Let $n\in \mathbb{N}$. Show that the determinant map $\det: M_n(\mathbb{R})\rightarrow \mathbb{R}$ is infinitely diffeentiable and compute the total derivative $d(\det)$ at every point of $A\in M_n(\mathbb{R})$. Find a necessary and sufficient condition on the rank of $A$ for $d(\det)=0$ on $A$..
I really do not know how to find derivative of determinant map..
Let $n=2$ for simplicity...
Let $f:\mathbb{R}^2\rightarrow \mathbb{R}$ then $df:\mathbb{R}^2\rightarrow \{\rm{maps~} \mathbb{R}^2\rightarrow \mathbb{R}\}$ with $df(a)=\left(\frac{\partial f}{\partial x}(a)~\frac{\partial f}{\partial y}(a)\right)$ and $df(x)(x_1,x_2)=x_1\frac{\partial f}{\partial x}(a)+x_2\frac{\partial f}{\partial y}(a)$
Consider $\det:M_2(\mathbb{R})\rightarrow \mathbb{R}$ with $\begin{bmatrix}x&y\\z&w\end{bmatrix}\mapsto xw-yz$ then,
$$d(\det)\begin{bmatrix}a_1&a_2\\a_3&a_4\end{bmatrix}= \begin{bmatrix}a_3&-a_4\\-a_2&a_1\end{bmatrix}$$
Now i am confused... Do we have
$$d(\det)\begin{bmatrix}a_1&a_2\\a_3&a_4\end{bmatrix}\begin{bmatrix}b_1&b_2\\b_3&b_4\end{bmatrix}= \begin{bmatrix}a_3&-a_4\\-a_2&a_1\end{bmatrix} \begin{bmatrix}b_1&b_2\\b_3&b_4\end{bmatrix}=a_3b_1-a_4b_2-a_2b_3+a_1b_4$$
I do not know where to go from here...
Example (3x3): You have $$ \det (A) = \left|\begin{matrix} a & b & c\\d & e & f\\g & h & i\end{matrix}\right| = a\left|\begin{matrix}e & f\\h & i\end{matrix}\right| - b\left|\begin{matrix}d & f\\g & i\end{matrix}\right| + c\left|\begin{matrix}d & e\\g & h\end{matrix}\right|. $$ That is, $$ \frac{\partial\det}{\partial a}(A) = \left|\begin{matrix}e & f\\h & i\end{matrix}\right|,\quad \frac{\partial\det}{\partial b}(A) = -\left|\begin{matrix}d & f\\g & i\end{matrix}\right|,\quad \frac{\partial\det}{\partial c}(A) = \left|\begin{matrix}d & e\\g & h\end{matrix}\right|. $$ Hence, all these determinants have to be zero.

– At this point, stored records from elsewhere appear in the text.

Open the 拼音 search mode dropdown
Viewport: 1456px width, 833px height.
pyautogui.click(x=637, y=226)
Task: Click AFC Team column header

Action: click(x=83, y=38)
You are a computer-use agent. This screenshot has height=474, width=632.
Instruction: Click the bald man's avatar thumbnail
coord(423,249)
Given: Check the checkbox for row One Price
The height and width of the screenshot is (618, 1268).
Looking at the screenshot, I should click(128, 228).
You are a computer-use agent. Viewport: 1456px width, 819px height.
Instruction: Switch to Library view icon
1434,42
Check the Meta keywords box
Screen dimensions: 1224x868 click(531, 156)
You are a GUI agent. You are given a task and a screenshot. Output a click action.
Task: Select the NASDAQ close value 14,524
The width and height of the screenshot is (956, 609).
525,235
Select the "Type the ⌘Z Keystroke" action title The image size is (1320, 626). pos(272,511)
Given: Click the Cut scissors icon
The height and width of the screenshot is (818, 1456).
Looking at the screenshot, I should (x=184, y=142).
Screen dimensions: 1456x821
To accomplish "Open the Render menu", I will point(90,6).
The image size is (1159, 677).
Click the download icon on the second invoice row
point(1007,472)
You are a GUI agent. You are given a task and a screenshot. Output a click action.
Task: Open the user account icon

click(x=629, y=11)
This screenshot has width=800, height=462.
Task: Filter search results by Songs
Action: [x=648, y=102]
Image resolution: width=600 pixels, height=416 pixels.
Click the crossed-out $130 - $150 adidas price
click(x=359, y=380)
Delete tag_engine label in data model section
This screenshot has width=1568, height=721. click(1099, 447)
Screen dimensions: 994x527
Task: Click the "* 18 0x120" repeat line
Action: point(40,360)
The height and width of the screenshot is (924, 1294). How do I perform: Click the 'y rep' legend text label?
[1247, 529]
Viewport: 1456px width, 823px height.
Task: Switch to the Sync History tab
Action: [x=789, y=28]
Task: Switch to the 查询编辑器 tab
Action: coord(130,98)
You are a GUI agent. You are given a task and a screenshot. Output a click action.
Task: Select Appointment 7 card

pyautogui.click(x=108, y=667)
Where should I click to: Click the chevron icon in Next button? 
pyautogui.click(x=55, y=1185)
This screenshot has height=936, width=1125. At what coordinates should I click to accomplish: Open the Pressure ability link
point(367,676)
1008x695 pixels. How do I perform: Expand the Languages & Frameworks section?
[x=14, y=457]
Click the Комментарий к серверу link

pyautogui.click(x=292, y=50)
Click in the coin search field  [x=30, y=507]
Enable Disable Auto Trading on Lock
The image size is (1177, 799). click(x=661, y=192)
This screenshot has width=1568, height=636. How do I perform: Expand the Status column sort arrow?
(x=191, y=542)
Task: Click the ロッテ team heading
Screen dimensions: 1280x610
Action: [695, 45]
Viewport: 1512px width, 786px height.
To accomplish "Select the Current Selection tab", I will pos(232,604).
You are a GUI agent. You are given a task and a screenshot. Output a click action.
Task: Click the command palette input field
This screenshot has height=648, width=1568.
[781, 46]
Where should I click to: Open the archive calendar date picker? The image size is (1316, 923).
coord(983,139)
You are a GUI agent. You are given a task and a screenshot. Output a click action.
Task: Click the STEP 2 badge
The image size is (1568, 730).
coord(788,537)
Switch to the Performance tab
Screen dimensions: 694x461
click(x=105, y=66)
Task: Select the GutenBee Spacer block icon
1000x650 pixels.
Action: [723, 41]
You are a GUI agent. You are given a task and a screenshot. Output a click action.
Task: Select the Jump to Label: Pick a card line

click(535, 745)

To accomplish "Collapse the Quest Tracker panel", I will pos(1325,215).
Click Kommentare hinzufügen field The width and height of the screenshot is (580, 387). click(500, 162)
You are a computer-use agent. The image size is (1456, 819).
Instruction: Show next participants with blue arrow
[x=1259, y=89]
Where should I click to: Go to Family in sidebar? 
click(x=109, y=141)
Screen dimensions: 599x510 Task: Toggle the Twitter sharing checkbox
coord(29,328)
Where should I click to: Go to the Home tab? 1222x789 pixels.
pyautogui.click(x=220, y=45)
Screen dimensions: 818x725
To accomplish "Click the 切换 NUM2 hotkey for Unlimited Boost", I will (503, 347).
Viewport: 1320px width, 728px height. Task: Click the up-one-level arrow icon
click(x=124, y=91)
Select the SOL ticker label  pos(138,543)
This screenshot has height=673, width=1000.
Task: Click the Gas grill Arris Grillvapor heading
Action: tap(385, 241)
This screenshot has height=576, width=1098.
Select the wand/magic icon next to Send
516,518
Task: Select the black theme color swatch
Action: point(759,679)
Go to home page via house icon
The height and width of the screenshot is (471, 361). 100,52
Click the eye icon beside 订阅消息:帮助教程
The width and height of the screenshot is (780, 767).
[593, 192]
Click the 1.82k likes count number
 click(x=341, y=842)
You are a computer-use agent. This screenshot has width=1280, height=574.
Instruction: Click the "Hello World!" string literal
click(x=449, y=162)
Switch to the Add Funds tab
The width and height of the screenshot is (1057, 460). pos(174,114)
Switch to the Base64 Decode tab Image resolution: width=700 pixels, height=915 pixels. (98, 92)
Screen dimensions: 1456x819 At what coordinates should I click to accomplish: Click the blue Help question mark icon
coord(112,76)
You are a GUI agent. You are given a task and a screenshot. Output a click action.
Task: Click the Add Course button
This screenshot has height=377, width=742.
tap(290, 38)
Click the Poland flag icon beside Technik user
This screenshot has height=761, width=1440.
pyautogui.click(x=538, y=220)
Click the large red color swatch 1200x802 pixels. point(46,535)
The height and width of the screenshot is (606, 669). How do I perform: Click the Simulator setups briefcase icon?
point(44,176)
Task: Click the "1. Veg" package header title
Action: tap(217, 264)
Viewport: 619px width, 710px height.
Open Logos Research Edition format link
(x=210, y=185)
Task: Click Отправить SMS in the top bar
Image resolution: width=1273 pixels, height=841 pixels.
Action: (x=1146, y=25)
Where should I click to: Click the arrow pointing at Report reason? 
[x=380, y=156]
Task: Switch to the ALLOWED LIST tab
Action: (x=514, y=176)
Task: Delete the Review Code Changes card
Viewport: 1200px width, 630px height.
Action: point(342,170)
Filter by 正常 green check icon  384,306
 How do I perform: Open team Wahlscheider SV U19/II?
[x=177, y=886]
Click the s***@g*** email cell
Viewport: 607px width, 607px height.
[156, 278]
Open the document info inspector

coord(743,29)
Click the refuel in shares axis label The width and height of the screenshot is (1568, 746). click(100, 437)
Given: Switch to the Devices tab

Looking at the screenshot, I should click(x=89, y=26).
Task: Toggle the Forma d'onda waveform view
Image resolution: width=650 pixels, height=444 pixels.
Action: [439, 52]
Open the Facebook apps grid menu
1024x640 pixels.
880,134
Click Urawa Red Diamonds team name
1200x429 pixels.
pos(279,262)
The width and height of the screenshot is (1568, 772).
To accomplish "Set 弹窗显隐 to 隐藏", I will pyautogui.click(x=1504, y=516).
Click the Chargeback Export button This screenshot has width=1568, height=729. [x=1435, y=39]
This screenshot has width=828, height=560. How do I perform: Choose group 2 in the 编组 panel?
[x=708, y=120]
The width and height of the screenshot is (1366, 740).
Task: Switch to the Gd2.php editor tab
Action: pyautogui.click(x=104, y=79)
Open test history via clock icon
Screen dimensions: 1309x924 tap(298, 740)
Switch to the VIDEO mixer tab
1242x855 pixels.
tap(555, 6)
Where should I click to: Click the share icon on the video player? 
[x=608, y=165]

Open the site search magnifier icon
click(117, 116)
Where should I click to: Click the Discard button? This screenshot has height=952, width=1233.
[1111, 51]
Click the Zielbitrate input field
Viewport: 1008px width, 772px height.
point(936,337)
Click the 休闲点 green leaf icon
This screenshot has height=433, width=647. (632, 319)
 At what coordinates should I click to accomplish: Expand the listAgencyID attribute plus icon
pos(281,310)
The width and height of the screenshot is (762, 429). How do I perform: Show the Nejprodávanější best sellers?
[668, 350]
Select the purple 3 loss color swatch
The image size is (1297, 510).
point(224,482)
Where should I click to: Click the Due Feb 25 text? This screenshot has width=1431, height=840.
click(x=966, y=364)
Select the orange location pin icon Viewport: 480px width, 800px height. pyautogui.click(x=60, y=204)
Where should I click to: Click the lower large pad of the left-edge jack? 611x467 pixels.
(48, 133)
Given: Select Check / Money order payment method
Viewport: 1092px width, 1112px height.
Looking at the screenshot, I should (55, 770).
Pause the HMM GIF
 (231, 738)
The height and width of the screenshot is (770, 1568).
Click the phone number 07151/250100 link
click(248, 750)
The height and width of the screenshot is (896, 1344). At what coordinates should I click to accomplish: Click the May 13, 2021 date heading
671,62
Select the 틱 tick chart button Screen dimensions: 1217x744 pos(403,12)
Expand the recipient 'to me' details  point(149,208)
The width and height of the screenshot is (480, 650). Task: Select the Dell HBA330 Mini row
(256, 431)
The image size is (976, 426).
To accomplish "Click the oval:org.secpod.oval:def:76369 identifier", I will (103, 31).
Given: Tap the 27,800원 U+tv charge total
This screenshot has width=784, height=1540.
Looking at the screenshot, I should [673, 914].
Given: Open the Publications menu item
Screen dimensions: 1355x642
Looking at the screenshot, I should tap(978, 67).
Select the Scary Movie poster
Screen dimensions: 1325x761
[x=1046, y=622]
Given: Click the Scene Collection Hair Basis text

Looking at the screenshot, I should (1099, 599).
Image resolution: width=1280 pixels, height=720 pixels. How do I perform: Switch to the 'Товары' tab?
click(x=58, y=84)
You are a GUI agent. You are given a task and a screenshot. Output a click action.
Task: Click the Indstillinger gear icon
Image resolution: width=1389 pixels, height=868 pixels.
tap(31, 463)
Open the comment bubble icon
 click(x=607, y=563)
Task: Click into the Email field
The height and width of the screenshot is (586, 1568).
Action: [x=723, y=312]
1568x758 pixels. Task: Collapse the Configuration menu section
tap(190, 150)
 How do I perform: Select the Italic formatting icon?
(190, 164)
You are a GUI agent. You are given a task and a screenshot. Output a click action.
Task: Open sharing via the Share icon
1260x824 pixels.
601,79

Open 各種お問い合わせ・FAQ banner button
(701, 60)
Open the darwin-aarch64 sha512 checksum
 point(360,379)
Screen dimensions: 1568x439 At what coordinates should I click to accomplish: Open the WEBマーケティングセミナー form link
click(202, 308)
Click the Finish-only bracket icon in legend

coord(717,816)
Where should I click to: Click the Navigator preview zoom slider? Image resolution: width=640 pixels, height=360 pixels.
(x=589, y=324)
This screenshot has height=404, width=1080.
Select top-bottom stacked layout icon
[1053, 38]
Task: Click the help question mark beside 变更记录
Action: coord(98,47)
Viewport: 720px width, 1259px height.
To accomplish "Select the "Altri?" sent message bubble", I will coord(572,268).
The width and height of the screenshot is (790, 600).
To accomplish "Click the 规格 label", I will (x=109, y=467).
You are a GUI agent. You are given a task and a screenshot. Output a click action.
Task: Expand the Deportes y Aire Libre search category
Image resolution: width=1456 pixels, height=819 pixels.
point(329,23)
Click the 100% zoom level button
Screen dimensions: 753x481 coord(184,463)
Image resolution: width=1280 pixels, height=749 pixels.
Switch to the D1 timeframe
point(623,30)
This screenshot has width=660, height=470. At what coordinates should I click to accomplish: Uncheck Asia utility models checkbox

Now, do the same stuff for d, e, and f, where you apply Laplace to the second row of the matrix. Thereafter, do it again for g, h, and i. You will see that the condition $D(det)(A) = 0$ means that all 2x2 subdeterminants have to vanish. This again is equivalent to the matrix A having rank at most 1 (why?). Try to generalize this approach to the case of nxn matrices.